# Why Not AND, OR, And NOT?

| By

Tags: #Query Parser

The following is written with Solr users in mind, but the principles apply to Lucene users as well.

I really dislike the so called “Boolean Operators” (“AND”, “OR”, and “NOT”) and generally discourage people from using them. It’s understandable that novice users may tend to think about the queries they want to run in those terms, but as you become more familiar with IR concepts in general, and what Solr specifically is capable of, I think it’s a good idea to try to “set aside childish things” and start thinking (and encouraging your users to think) in terms of the superior “Prefix Operators” (“+”, “-“).

## Background: Boolean Logic Makes For Terrible Scores

Boolean Algebra is (as my father would put it) “pretty neat stuff” and the world as we know it most certainly wouldn’t exist with out it. But when it comes to building a search engine, boolean logic tends to not be very helpful. Depending on how you look at it, boolean logic is all about truth values and/or set intersections. In either case, there is no concept of “relevancy” — either something is true or it’s false; either it is in a set, or it is not in the set.

When a user is looking for “all documents that contain the word ‘Alligator'” they aren’t going to very be happy if a search system applied simple boolean logic to just identify the unordered set of all matching documents. Instead algorithms like TF/IDF are used to try and identify the ordered list of matching documents, such that the “best” matches come first. Likewise, if a user is looking for “all documents that contain the words ‘Alligator’ or ‘Crocodile'”, a simple boolean logic union of the sets of documents from the individual queries would not generate results as good as a query that took into the TF/IDF scores of the documents for the individual queries, as well as considering which documents matches both queries. (The user is probably more interested in a document that discusses the similarities and differences between Alligators to Crocodiles then in documents that only mention one or the other a great many times).
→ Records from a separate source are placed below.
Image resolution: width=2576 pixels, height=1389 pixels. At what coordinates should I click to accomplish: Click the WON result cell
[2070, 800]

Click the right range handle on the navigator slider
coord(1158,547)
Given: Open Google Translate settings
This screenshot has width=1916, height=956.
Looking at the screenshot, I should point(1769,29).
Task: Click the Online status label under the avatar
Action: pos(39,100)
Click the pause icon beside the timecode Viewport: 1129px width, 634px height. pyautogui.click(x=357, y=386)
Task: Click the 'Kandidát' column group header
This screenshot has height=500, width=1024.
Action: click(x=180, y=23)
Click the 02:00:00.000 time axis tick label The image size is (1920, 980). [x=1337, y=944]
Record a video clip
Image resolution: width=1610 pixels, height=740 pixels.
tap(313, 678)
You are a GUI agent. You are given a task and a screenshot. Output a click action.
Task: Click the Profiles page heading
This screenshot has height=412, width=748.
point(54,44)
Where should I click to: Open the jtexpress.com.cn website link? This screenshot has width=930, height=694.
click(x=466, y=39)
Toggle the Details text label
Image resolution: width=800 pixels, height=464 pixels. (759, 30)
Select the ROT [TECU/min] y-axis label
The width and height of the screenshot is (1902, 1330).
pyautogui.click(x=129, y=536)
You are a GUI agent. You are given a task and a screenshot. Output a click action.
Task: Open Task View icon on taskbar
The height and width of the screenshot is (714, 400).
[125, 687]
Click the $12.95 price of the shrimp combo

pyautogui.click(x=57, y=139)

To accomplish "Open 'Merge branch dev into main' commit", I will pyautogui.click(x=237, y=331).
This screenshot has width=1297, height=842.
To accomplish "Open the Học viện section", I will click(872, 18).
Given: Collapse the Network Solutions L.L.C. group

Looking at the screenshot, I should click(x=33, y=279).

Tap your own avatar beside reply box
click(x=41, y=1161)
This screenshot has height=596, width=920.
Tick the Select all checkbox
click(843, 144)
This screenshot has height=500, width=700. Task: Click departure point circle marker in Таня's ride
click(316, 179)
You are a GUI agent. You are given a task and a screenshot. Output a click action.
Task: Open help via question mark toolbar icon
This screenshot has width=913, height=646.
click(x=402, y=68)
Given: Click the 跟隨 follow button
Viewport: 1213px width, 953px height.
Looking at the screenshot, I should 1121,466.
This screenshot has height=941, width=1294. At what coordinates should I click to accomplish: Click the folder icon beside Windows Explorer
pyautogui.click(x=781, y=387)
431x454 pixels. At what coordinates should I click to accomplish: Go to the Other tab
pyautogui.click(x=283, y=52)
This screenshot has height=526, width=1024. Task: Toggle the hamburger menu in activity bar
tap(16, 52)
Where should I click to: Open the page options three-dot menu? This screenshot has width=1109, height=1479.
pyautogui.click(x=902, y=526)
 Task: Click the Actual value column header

This brings us to the crux of why I think it’s a bad idea to use the “Boolean Operators” in query strings: because it’s not how the underlying query structures actually work, and it’s not as expressive as the alternative for describing what you want.

## BooleanQuery: Great Class, Bad Name

To really understand why the boolean operators are inferior to the prefix operators, you have to start by considering the underlying implementation. The BooleanQuery class is probably one of the most misleading class names in the entire Lucene code base because it doesn’t model simple boolean logic query operations at all. The basic function of a BooleanQuery is:

1. A BooleanQuery consists of one or more BooleanClauses, each of which contains two pieces of information:

• A nested Query
• An Occur flag, which has one of three values
• `MUST` – indicating that documents must match this nested Query in order for the document to match the BooleanQuery, and the score from this subquery should contribute to the score for the BooleanQuery
• `MUST_NOT` – indicating that documents which match this nested Query are prohibited from matching the BooleanQuery
• `SHOULD` – indicating that documents which match this nested Query should have their score from the nested query contribute to the score from the BooleanQuery, but documents can be a match for the BooleanQuery even if they do not match the nested query
2. If a BooleanQuery contains no `MUST` BooleanClauses, then a document is only considered a match against the BooleanQuery if one or more of the `SHOULD` BooleanClauses is a match.
3. The final score of a document which matches a BooleanQuery is based on the sum of the scores from all the matching `MUST` and `SHOULD` BooleanClauses, multiplied by a “coord factor” based on the ratio of the number of matching BooleanClauses to the total number of BooleanClauses in the BooleanQuery.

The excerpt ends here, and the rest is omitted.